The Art of Inheriting Secrets(81)



The knowledge sank in. “All of them. All of the paintings from the house. She stashed them. But where?” My head was starting to hurt with figuring it out, and I was getting very hungry. “It’s too late for the supper I’d planned to cook, but we both need to eat.”

He hopped up and flung his arms around me from behind. “I’m so sorry, Olivia. You’ve been looking forward to cooking, and I ruined it.”

I laughed, pointing toward the dry-erase board, where I’d drawn his portrait. “You helped me with another goal, so it’s all right.” I leaned backward into him. “We do need to eat, and we need to figure out what to do with the paintings. I don’t want to leave them.”

“You live right next to a fish-and-chips shop. One of the better ones around, actually, which is why there is a line of cars to the motorway every Friday night.”

“Well, then, let’s have fish-and-chips and figure this out.”





Chapter Nineteen

In the end, we hashed out a midway solution—we borrowed Pavi’s van, loaded the paintings up, and drove them to Marswick Hall. It was after dark when we arrived, and I assumed we might not see the earl, but he met us by the servant’s entrance, using only his cane. “Hello, hello!” He wore a crisp striped shirt and slacks and his usual orthopedic shoes. His color was good.

“Lord Barber, this is Samir Malakar. He’s been helping me with just about everything in the house. Samir, Lord Barber, the Earl of Marswick.”

“Good to meet you, lad. Olivia has spoken highly of you.”

I had? I didn’t remember that.

“Let’s see this haul, shall we?”

Four young men from the estate carried the paintings inside to a room I’d never visited. It was long and dark, with lamps offering feeble light against the shadows. The walls were hung cheek by jowl with paintings of all eras and sizes.
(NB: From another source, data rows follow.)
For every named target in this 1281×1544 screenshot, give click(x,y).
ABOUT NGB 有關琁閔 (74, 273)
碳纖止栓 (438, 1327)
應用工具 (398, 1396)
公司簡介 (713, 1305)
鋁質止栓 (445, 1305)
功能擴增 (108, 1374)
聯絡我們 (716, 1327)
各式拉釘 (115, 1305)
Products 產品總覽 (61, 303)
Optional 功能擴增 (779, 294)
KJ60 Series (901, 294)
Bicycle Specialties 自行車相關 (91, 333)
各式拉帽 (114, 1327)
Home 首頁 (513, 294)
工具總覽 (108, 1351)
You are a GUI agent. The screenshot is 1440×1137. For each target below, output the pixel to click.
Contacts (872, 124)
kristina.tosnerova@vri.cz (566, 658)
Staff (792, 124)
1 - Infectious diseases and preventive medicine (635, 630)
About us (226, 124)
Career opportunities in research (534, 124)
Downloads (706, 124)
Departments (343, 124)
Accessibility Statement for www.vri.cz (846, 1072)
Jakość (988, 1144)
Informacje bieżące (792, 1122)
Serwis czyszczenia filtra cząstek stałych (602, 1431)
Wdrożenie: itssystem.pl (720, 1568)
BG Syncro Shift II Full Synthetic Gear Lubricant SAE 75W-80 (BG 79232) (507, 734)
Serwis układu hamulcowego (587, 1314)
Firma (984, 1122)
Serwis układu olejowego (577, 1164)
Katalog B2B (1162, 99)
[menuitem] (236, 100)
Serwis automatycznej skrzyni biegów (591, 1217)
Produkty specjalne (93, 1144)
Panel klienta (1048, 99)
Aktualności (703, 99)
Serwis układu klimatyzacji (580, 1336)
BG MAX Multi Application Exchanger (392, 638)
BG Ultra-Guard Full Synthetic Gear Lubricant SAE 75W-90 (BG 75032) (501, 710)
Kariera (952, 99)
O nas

“They’ll be safe here until you get them appraised,” George said, gesturing to the carriers to line them up at waist height along a massive sideboard. Most of them fit on the ledge. The others were lined up below, against the footers. “Gerald, see to more light, will you, please?” he said to one of the young men.

As I looked at them side by side like this again, something bothered me. I narrowed my eyes. What was I missing?

When the lights came on, the paintings were more dazzling than they’d seemed in my small rooms. George made an approving noise, limping forward to look at each one closely. “The frames are gone, but these paintings hung in the library and study of Rosemere.” With his cane, he pointed to the clouds I had thought were Constable and confirmed it. “Constable, and the Monet. This is an early effort by Wootton. And this is a portrait of your uncle Roger.” He shook his head, staring at a light-infused portrait of a very handsome young man, maybe twenty, with piercing eyes and a dissolute mouth. “The women loved him, they did. Fools. Something happened to the lad in India—that’s always been my theory.” He turned. “Anyway. They’re safe here for now.”

“Thank you, George.”

“Of course. Will you be to luncheon on Wednesday?”

“Wouldn’t miss it for the world.” I stepped up to give him a kiss on the cheek, as I always did, but he caught my elbow.

“Will you spare a moment for an old man?”

“Of course.” I glanced over my shoulder to see Samir looking around slowly. Taking it in. I realized that I knew he was cataloguing the paintings, the details of the room—click, click, click—as every writer did in an unfamiliar world.

An image rose in my mind: that stack of pages on his desk, revealed by the bright moon.

“Samir, I’ll be right back.”

“I’ll wait outside.”

“That isn’t necessary,” George said. “It will only be a moment.”

I followed his shuffling steps into the study, where he took an envelope out of the desk. “Your mother said if you found the paintings, you were to have this.”

My throat tightened. “If I found the paintings?”

He nodded.

The envelope was brown paper, and I could feel something hard inside. Ripping it open, hoping for a letter or note, I found only a plain brass key. It might have gone to anything and had no identifying marks. “This is it? Nothing else?”

“No.” He sat down in his chair, hands piled one atop the other on the handle of his cane.

“She came to England,” I said, staring at the key.

“Yes. She came to see me last summer.”

“So she knew she was dying.”

“Yes.”

“Did she say what she was dying of?”

“No. Cancer, one gathers.”

Of course. She would never have told me she had a terminal disease, and pneumonia often carried off a cancer patient. I nodded, staring at the key. “I don’t suppose she told you why she set up this long, crazy treasure hunt rather than just telling me about all of it?”

His smile was bittersweet. “I’m sorry, my dear; she did not. I reckon you’ll find out soon enough.”

I sighed, suddenly extremely tired. “All right. Thank you.” I bent and kissed his cheek. “See you on Wednesday.”

As I straightened, he said, “Isn’t your young man the one who wrote a novel, from Saint Ives Cross?”